Any team members who answered the previous questions correctly are shown a fourth set of answers and asked one more question. If there are two or all three team members playing then they lifted up a cover on their podium which has four buttons and press the button they think is the correct answer or if one team member is playing then the contestant can just say the answer. Team members who answer correctly (the correct answer indicated by a $ sign on the TV monitor) win equal shares of the day's $10,000 grand prize (the entire amount if only contestant answers correctly). If no one answers their individual question correctly, the final question is not played. Any team that plays the Trivia Ladder five times retires undefeated.

==Broadcast history==
Trivia Trap premiered on October 8, 1984 in ABC's 11:00 AM timeslot, taking over the time period for a house of reruns (like Benson, celebrity Family Feud specials, etc.). That time was home to popular game shows The Price Is Right on CBS and Wheel of Fortune on NBC and struggled as a result. ABC canceled Trivia Trap after six months and 128 episodes; the show's final episode aired on April 5, 1985. The following Monday, All-Star Blitz took over the show's timeslot. Game Show Network aired the show several times over the late 1990s into the late 2000s, while Buzzr aired the first two episodes as part of the "Lost and Found" marathon in September 2017, and the show continued to air on Buzzr until April 2018.
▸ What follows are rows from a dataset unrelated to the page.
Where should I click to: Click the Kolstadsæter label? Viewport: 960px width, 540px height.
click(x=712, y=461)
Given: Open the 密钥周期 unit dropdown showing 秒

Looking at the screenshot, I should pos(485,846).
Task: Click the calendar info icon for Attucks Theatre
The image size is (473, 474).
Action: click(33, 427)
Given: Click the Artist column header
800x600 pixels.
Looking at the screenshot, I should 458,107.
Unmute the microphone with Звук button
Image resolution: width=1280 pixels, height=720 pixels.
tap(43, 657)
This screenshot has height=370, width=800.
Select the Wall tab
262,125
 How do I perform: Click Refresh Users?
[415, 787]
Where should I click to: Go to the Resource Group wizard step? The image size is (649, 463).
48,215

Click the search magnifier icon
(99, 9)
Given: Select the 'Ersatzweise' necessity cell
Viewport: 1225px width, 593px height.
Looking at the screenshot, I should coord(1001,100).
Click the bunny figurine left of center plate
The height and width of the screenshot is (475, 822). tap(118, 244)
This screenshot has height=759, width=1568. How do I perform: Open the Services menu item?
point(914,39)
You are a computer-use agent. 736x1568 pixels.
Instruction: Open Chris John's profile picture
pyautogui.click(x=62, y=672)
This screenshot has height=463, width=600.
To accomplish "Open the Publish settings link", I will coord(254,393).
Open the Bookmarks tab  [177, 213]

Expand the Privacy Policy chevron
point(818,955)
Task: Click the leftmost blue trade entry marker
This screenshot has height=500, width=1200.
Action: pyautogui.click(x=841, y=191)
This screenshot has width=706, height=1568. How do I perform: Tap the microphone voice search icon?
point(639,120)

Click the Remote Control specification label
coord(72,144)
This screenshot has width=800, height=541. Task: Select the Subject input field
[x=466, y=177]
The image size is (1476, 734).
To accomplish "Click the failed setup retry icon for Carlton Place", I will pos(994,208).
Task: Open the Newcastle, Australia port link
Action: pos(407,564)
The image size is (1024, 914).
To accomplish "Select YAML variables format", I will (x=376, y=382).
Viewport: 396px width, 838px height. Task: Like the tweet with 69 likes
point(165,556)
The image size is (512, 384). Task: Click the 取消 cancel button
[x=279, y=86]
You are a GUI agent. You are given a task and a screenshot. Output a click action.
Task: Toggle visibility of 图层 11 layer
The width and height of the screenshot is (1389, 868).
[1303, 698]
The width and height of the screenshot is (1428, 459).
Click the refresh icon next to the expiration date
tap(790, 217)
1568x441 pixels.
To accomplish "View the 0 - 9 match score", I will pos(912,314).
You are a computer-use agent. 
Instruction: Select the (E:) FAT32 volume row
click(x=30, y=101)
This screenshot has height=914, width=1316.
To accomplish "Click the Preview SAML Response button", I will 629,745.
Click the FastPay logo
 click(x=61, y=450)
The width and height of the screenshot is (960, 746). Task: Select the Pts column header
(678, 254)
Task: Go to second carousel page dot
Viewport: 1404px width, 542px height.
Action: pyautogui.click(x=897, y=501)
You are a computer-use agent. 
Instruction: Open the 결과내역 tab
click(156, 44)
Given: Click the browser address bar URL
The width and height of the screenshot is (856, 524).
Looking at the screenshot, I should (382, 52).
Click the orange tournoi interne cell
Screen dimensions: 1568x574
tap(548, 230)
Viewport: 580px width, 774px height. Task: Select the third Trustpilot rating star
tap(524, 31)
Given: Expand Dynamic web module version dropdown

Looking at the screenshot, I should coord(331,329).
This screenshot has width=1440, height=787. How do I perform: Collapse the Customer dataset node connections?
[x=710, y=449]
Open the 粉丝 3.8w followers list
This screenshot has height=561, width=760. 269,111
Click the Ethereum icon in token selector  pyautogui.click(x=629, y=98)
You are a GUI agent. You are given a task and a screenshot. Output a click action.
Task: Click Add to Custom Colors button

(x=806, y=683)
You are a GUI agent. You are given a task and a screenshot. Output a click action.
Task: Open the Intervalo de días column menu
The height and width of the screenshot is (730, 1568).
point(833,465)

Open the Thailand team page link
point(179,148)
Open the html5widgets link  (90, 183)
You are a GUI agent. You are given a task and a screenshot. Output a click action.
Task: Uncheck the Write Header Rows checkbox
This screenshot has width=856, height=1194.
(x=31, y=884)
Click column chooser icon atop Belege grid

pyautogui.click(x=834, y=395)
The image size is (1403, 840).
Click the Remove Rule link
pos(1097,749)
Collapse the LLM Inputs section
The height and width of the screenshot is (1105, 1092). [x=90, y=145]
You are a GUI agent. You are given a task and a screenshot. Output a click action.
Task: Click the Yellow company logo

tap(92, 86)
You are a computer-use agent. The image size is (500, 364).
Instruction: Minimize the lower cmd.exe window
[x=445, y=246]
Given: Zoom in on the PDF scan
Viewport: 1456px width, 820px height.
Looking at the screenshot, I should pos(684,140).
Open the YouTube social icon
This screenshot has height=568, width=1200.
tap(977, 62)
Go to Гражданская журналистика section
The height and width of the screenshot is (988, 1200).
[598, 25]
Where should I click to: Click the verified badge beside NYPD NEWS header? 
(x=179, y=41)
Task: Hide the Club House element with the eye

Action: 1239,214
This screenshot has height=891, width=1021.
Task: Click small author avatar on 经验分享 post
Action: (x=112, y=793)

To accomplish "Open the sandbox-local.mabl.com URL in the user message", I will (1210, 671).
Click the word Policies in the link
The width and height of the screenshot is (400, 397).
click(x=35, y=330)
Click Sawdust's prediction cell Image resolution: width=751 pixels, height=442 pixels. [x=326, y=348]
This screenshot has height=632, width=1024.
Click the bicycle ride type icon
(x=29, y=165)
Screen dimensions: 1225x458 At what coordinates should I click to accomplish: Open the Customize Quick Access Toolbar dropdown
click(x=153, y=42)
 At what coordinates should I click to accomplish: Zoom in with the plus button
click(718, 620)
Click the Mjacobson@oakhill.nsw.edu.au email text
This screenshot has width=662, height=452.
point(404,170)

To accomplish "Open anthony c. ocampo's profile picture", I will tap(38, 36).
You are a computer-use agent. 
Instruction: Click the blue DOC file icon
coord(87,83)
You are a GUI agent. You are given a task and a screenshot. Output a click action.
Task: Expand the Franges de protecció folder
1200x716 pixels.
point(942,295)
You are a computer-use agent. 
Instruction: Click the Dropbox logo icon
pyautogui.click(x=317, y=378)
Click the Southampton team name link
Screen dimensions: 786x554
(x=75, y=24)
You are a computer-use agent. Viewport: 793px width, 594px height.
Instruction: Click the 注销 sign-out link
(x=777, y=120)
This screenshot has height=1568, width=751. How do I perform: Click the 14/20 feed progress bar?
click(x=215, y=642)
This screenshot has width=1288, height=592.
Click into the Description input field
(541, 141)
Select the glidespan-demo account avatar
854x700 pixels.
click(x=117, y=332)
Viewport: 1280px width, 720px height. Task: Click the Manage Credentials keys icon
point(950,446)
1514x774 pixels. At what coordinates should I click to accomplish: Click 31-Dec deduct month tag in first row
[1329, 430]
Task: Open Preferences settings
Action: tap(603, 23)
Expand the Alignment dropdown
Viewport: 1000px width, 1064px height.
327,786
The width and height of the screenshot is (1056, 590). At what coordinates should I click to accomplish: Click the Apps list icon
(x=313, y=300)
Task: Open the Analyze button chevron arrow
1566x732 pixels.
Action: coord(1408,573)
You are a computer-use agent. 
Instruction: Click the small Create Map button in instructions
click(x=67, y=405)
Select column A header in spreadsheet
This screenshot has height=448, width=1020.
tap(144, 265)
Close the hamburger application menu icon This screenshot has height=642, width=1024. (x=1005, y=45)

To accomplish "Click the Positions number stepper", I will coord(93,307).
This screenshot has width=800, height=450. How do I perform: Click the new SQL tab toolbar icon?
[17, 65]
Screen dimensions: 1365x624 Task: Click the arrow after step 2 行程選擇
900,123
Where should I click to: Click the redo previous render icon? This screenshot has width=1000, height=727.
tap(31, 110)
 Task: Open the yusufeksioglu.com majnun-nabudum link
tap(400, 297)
Trivia Trap was the final Mark Goodson-produced game show to have an original format. From then until the acquisition of Goodson's company by the predecessors of FremantleMedia, all of the shows produced by Mark Goodson Productions were revivals of previous series and Trivia Trap was also the last Mark Goodson-produced game show to premiere on ABC until a revival of Match Game premiered in July 1990.